## Directions for this task
Filter this listing down to the lines that contain the word "right", and copy them.

┄┄┄┄┄┄┄┄┄┄┄┄┄┄┄┄┄┄┄┄

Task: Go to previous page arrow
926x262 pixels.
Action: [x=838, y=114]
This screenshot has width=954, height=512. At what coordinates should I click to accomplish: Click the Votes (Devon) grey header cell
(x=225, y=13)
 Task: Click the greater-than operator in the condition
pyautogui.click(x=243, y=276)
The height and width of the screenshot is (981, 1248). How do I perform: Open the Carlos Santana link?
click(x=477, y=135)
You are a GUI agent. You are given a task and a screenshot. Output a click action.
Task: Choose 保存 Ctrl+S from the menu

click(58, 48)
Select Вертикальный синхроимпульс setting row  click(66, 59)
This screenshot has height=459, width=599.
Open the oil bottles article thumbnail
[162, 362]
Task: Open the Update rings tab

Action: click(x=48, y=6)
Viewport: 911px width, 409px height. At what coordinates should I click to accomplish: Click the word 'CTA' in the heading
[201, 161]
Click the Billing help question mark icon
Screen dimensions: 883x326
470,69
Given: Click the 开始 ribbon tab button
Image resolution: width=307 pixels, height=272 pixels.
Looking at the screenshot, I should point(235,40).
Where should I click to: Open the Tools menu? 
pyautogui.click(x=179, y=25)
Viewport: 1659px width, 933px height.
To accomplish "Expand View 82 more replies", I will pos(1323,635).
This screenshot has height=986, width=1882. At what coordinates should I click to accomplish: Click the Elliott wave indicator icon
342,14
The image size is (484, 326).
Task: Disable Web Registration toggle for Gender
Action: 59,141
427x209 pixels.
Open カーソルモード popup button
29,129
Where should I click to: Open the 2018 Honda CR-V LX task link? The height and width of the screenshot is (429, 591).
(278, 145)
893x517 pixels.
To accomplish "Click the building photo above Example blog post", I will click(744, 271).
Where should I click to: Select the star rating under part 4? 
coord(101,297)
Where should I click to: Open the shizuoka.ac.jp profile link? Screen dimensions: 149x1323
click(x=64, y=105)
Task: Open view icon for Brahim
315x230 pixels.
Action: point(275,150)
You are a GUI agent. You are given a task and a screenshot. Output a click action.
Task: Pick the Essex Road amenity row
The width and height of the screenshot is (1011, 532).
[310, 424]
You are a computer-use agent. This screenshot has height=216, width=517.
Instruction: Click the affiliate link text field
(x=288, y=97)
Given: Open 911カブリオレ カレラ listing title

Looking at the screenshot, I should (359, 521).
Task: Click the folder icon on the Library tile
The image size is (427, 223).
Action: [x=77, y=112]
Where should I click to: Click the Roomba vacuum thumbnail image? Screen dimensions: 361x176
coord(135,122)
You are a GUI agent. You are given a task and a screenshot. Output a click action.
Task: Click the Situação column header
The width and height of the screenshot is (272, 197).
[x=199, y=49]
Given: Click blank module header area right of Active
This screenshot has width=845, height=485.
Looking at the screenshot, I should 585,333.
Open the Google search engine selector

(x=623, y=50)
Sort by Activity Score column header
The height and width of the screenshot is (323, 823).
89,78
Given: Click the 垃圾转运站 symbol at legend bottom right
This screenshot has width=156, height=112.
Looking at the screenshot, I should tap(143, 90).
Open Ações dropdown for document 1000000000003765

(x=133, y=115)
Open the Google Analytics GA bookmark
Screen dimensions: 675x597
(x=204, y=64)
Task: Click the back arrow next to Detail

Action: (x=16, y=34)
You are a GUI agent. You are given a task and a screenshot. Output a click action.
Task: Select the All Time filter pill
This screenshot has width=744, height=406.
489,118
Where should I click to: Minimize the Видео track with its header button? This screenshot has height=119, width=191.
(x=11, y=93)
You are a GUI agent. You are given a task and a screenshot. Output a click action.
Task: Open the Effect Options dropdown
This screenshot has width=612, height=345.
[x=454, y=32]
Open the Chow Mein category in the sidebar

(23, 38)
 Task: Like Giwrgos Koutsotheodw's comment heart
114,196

┄┄┄┄┄┄┄┄┄┄┄┄┄┄┄┄┄┄┄┄

## Task output
Given: Click blank module header area right of Active
Given: Click the 垃圾转运站 symbol at legend bottom right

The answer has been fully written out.